By DAVID KARP, Times Staff Writer
© St. Petersburg Times, published December 15, 2001
TAMPA -- When the country needed it most this year, Arista Records decided to put a song on the market that would make everyone proud.
Shortly after Sept. 11, the company re-released Whitney Houston's soaring rendition of the national anthem, which she performed at the Super Bowl in Tampa during the Persian Gulf War with the Florida Orchestra playing in the background.
"That was a magical moment," orchestra executive director Leonard Stone said.
But on Friday, after trying to deal peacefully with the company, the orchestra took Arista to court for failing to pay royalties on copies of the song released after Sept. 11 and placed on a Whitney Houston Greatest Hits album and videocassette.
"It is a pity that we have to go to court on something so honorable and uplifting as the national anthem," Stone said. "I suspect that Whitney Houston, if she knew, would be deeply hurt and offended as well. She was a friend of the orchestra."
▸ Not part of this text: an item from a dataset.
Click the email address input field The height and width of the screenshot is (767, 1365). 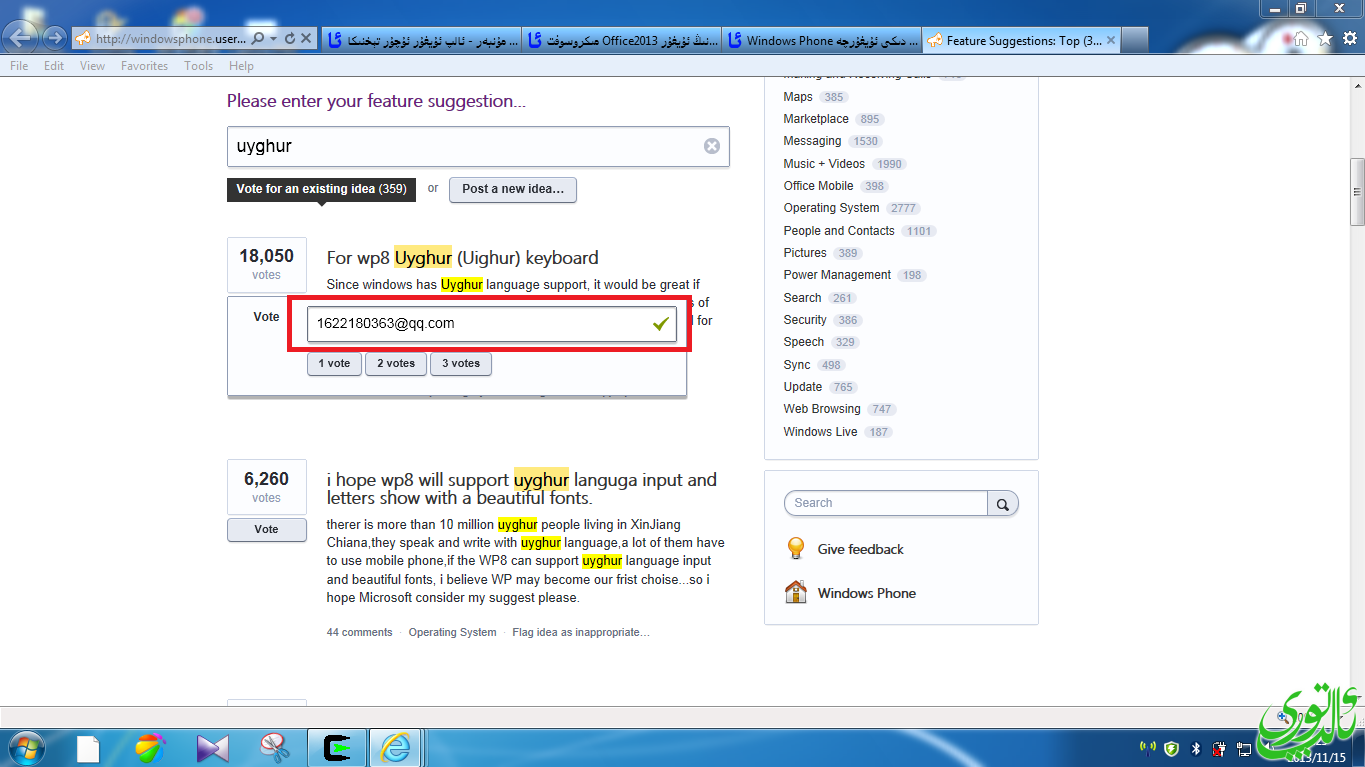(x=478, y=324)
The lawsuit filed Friday in Hillsborough Circuit Court asks a judge to enforce the terms of a 1991 agreement that requires Arista to pay the orchestra royalties on all sales worldwide of her rendition of The Star-Spangled Banner.
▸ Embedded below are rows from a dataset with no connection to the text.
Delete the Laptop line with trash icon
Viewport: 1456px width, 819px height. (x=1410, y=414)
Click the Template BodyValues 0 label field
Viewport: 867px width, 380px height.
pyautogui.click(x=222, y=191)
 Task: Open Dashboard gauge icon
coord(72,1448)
Under the agreement, the orchestra would get royalties of 5 percent on the suggested retail price of all copies of the song sold in the United States. The royalties would range from 2.5 to 4.25 percent in foreign countries.
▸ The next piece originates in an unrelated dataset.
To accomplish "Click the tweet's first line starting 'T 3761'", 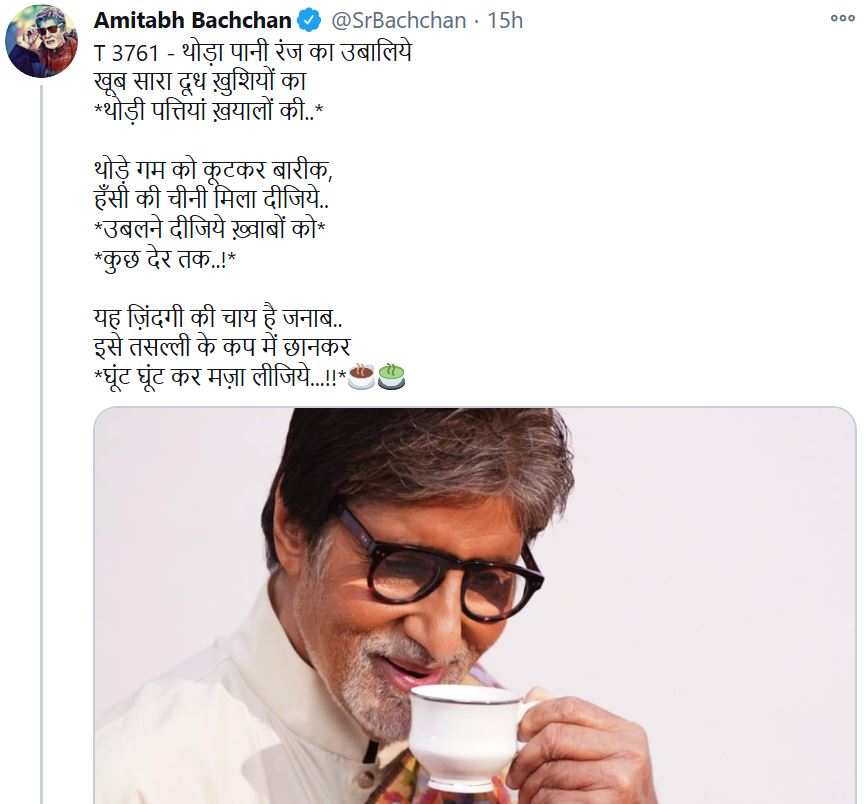I will 252,50.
Since Sept. 11, Stone said, the royalties could mean hundreds of thousands of dollars for the non-profit orchestra, which cut its budget by $600,000 this year to $7.6-million and forced musicians to take a pay cut.
Arista, by contrast, signed a $100-million deal with Houston this year. No one from the New York-based record label could be reached for comment Friday.
Arista was supposed to send the orchestra quarterly reports on the album's sales, but the orchestra never received them.
Indeed, no one at the orchestra knew that Houston's performance of The Star-Spangled Banner had been released in 2000 on her greatest hits album.
Following the song's release after Sept. 11, orchestra attorney Frank Jakes began looking into the issue. Jakes, who negotiated the agreement with Arista in 1991, recalled how unwilling Arista had been to pay the orchestra a decade ago.
This year, he sent Arista's general counsel letters and faxes but got no response.